Hamdullah Mohib, a strong critic of earlier U.S.-Taliban negotiations that excluded his government, said the Taliban no longer operate as a cohesive body and some commanders may have joined the Islamic State group. “If the Taliban really want peace, they should prove how much control they have over their commanders and how much they really obey their commands,” Mohib said at a press conference. “Our suggestion is for a one-month ceasefire, followed by negotiations.”
Observers have sometimes questioned whether there is a disconnect between the Taliban’s political wing, based in Doha, and its military commanders in Afghanistan. The insurgents have repeatedly rebuffed previous calls for a ceasefire, but last year they downed weapons for a historic, three-day truce.
Mohib, Afghanistan’s former ambassador to the U.S., said any future negotiations should include his government, as well as Pakistan, which has long been accused of backing the Taliban. “Pakistan should provide a guarantee that they will not support the Taliban or other groups like them and not give them safe havens,” he said.
Pakistan has repeatedly denied it supports the Taliban.
The U.S. spent the past year pushing for a deal with the Taliban that would have seen the Pentagon pull thousands of troops from Afghanistan in return for security guarantees. But President Donald Trump cancelled talks last month as Taliban attacks continued, including one that killed a U.S. soldier.
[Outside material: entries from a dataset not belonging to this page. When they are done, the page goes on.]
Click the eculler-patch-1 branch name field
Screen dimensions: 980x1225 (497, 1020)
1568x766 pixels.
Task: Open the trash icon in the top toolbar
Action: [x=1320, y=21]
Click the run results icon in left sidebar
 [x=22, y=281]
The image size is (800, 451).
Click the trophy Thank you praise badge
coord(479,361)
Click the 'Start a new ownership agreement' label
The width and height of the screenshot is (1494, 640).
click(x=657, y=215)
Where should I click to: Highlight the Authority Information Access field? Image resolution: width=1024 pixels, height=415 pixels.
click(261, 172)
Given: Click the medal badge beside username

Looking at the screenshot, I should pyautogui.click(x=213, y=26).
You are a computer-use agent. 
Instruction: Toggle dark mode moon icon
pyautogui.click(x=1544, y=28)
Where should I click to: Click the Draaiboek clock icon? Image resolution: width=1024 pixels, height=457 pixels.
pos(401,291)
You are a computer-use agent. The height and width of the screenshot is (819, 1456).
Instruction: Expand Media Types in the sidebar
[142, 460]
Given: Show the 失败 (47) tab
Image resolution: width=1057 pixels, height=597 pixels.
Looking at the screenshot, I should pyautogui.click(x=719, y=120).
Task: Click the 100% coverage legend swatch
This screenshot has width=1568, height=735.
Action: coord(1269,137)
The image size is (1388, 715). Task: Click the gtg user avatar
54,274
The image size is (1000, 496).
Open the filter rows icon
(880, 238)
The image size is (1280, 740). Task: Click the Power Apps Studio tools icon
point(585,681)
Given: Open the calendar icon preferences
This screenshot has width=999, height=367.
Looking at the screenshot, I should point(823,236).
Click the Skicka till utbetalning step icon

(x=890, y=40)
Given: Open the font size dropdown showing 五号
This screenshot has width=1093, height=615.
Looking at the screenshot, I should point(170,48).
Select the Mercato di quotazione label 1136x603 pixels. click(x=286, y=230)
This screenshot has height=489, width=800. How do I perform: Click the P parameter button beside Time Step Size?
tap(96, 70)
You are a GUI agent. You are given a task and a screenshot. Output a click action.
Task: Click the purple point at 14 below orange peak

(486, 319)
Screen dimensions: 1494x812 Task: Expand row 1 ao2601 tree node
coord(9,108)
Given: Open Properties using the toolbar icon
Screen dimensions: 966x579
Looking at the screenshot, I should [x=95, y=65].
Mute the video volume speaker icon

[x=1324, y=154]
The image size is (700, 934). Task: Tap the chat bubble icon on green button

Zalmay Khalilzad, the U.S. special envoy leading talks for Washington, has since spoken informally with Taliban officials in Pakistan, raising the possibility Washington seeks to resume dialogue.
Khalilzad was in Kabul on Sunday and visited Islamabad again on Monday, though it was unclear if he spoke to Taliban officials on that visit.
Mohib in March infuriated the Trump administration by suggesting Afghan-born Khalilzad wanted to install a caretaker government and make himself “viceroy.” Even though Trump has declared the Taliban talks “dead,” Khalilzad has continued crisscrossing the globe to build international consensus on a potential deal with the Taliban and an eventual end to America’s longest war.
On Monday, he welcomed a proposal from China to host a fresh meeting bringing together Afghan officials and the Taliban, and last week the U.S. and Europe issued a joint statement saying: “Sustainable peace can only be achieved through a negotiated political settlement.”